- Born: 11 March 1821 Florence, Grand Duchy of Tuscany
- Died: 2 March 1895 (aged 73) Florence, Kingdom of Italy
- Occupation: Philosopher

= Ausonio Franchi =

Italian philosopher

Ausonio Franchi (real name Cristoforo Bonavino) (24 February 1821, in Pegli, province of Genoa – 12 September 1895, in Genoa) was an Italian philosopher and editor.

==Life==

He entered the ecclesiastical state, and some time after his ordination to the Catholic priesthood, was appointed director of an institution for secondary education at Genoa. Soon, however, he became imbued with the doctrines of French positivism and German criticism. Doubts arose in his mind, followed by an internal struggle which he describes in his work on the philosophy of the Italian schools.

At the same time, important political events were taking place in Italy, culminating in the revolution of 1848. Franchi abandoned the priest's habit and office in 1849 and assumed the name of Ausonio Franchi (i.e. free Italian), indicating thereby his break with his own past and his new aspirations. Henceforth, all his talents were devoted to the cause of intellectual and political liberty. The dogmatic authority of the Church and the despotic authority of the State are the objects of his incessant attacks.
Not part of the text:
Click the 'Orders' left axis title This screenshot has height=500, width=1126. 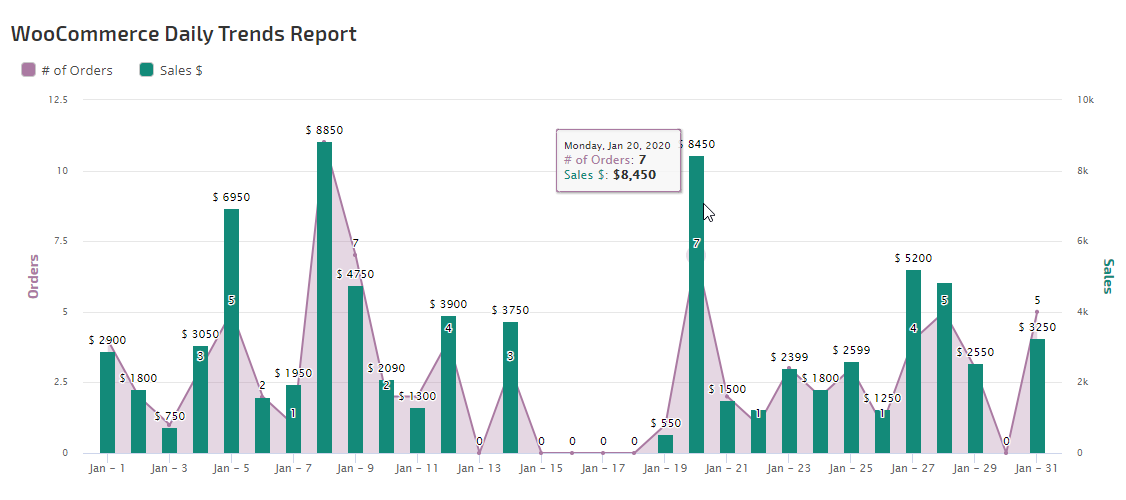pos(33,276)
Combining Kant's phenomenalism and Comte's positivism, he falls into a sort of relativism and agnosticism. For him, religious truth and reason, Catholicism and freedom, are irreconcilable, and Franchi does not hesitate in his choice.

In 1854, he founded the Ragione, a religious, political, and social weekly, which was a means of propagating these ideas. Terenzio Mamiani, then Minister of Education, appointed him professor of the history of philosophy in the University of Pavia (1860), and later (1863) in the University of Milan, where he remained until 1888.

No work was published by him between 1872 and 1889. In Franchi's last work, he announces his return to the Catholic Church and denounces the opinions and principles of his earlier writings. He criticizes his former works and arguments as being misled by political and philosophical passions.

==Works==

His works are:

- "Elementi di Grammatica generale applicati alle due lingue italiana e latina" (Genoa, 1848-49), under the name of Cristoforo Bonavino.

Under the name of Ausonio Franchi, he wrote

- "La Filosofia delle scuole italiane" (Capolago, 1852;
- "Appendice", Genoa, 1853);
- "La religione del secolo XIXo" (Lausanne, 1853);
- "Studi filosofici e religiosi: Del Sentimento" (Turin, 1854);
- "Il Razionalismo del Popolo" (Geneva, 1856);
- "Letture sulla Storia della Filosofia moderna; Bacone, Descartes, Spinoza, Malebranche" (Milan, 1863);
- "Sulla Teorica del Giudizio" (Milan, 1870);
- "La Caduta del Principato ecclesiastico e la Restaurazione dell' Impero Germanico" (Milan, 1871);
- "Saggi di critica e polemica" (Milan, 1871-72).

He also edited "Appendice alle Memorie politiche di Felice Orsini" (Turin, 1858); "Epistolario di Giuseppe La Farina" (Milan, 1869); and "Scritti politici di Giuseppe La Farina" (Milan, 1870).